■ **SOURCE PASSAGE**:
Traditional neural cellular automata (NCAs) are constrained by regular grids and strictly local neighborhoods, limiting their ability to model the long-range connections and complex topologies observed in biological brains. This work proposes BraiNCA, which for the first time integrates graph attention mechanisms and explicit long-range connectivity into the NCA framework. While preserving the principle of local update rules, BraiNCA effectively models irregular, complex network structures. This approach overcomes the limitations of purely local interactions, substantially enhancing system robustness, learning efficiency, and sample utilization. Experimental results demonstrate that BraiNCA achieves significantly faster convergence than conventional NCAs in morphogenesis and locomotion control tasks, while also exhibiting superior resilience to structural damage.

Most of the Neural Cellular Automata (NCAs) defined in the literature have a common theme: they are based on regular grids with a Moore neighborhood (one-hop neighbour). They do not take into account long-range connections and more complex topologies as we can find in the brain. In this paper, we introduce BraiNCA, a brain-inspired NCA with an attention layer, long-range connections and complex topology. BraiNCAs shows better results in terms of robustness and speed of learning on the two tasks compared to Vanilla NCAs establishing that incorporating attention-based message selection together with explicit long-range edges can yield more sample-efficient and damage-tolerant self-organization than purely local, grid-based update rules. These results support the hypothesis that, for tasks requiring distributed coordination over extended spatial and temporal scales, the choice of interaction topology and the ability to dynamically route information will impact the robustness and speed of learning of an NCA. More broadly, BraiNCA provides brain-inspired NCA formulation that preserves the decentralized local update principle while better reflecting non-local connectivity patterns, making it a promising substrate for studying collective computation under biologically-realistic network structure and evolving cognitive substrates.

■ **YOUR TASKS**:
- a) According to the BraiNCA passage, what kind of neighborhood do most neural cellular automata in the literature use?
- b) Copy the BraiNCA passage from "Traditional neural cellular" to "to structural damage.".
The material is unrelated to the BraiNCA passage.

■ **EXTRACTED ENTRIES**:
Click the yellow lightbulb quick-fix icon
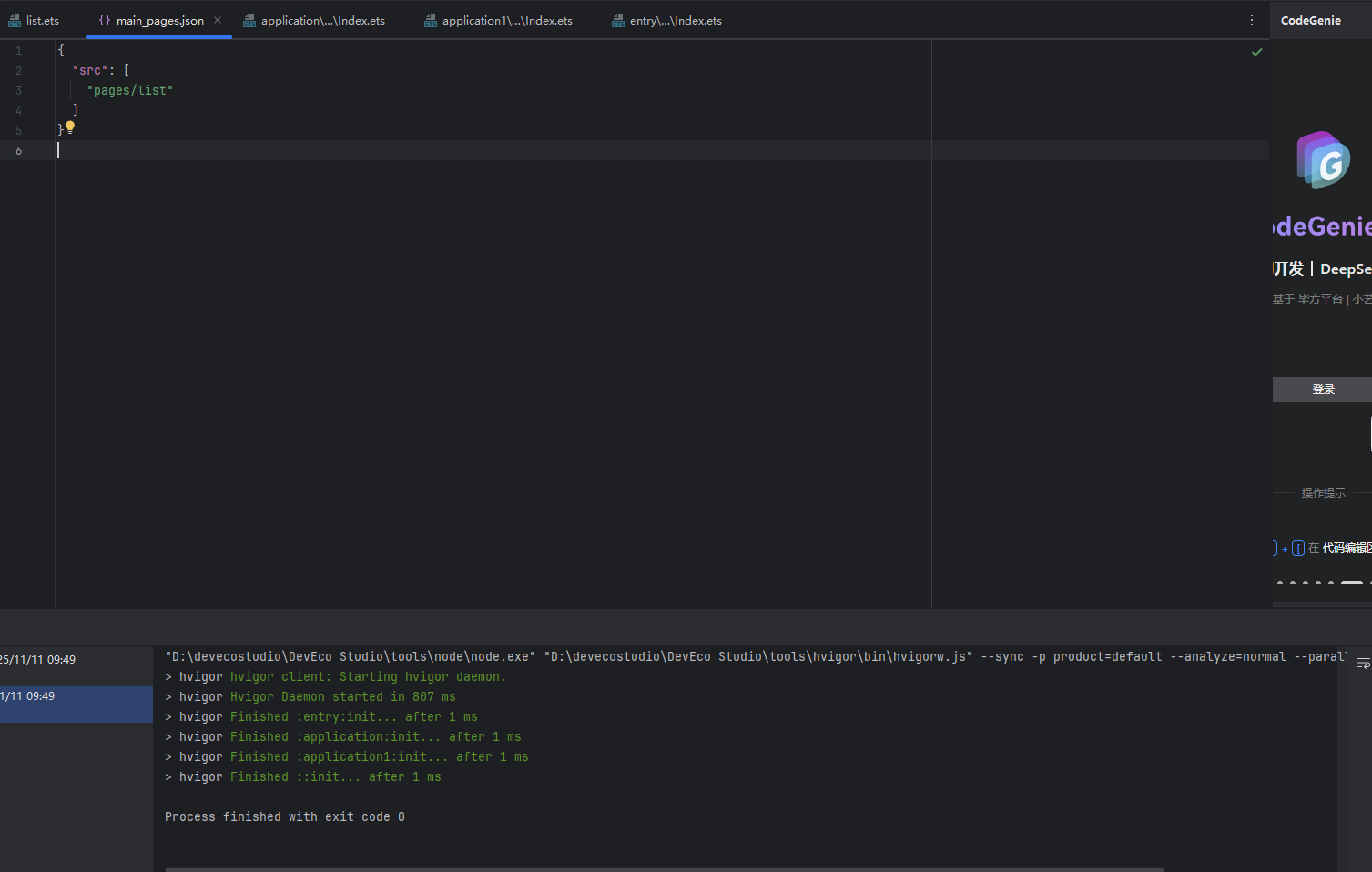The image size is (1372, 872). point(70,127)
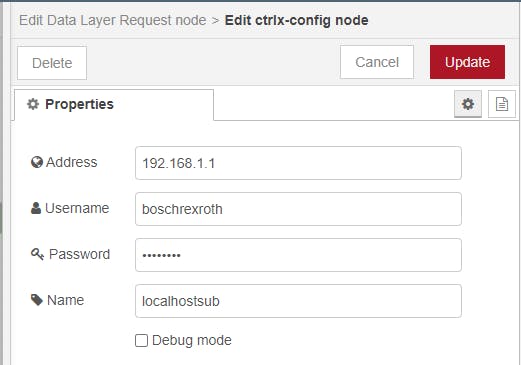
Task: Go back to Edit Data Layer Request node
Action: [x=113, y=20]
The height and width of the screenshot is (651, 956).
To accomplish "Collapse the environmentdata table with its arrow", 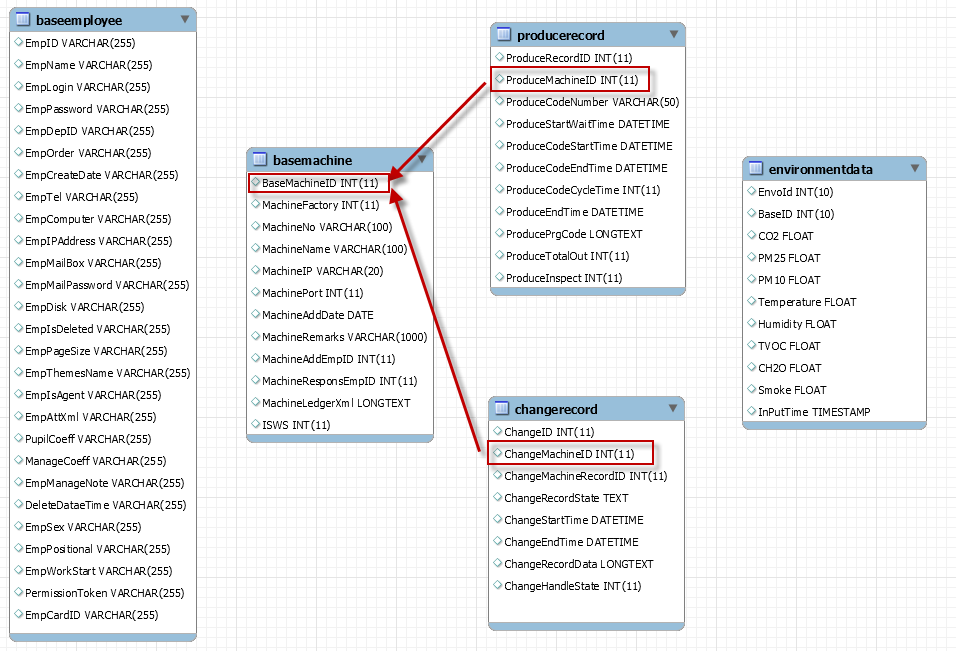I will click(x=914, y=168).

■ **RESPONSES TO THE TASKS**:
- a) A Moore neighborhood (one-hop neighbour) on regular grids.

- b)
Traditional neural cellular automata (NCAs) are constrained by regular grids and strictly local neighborhoods, limiting their ability to model the long-range connections and complex topologies observed in biological brains. This work proposes BraiNCA, which for the first time integrates graph attention mechanisms and explicit long-range connectivity into the NCA framework. While preserving the principle of local update rules, BraiNCA effectively models irregular, complex network structures. This approach overcomes the limitations of purely local interactions, substantially enhancing system robustness, learning efficiency, and sample utilization. Experimental results demonstrate that BraiNCA achieves significantly faster convergence than conventional NCAs in morphogenesis and locomotion control tasks, while also exhibiting superior resilience to structural damage.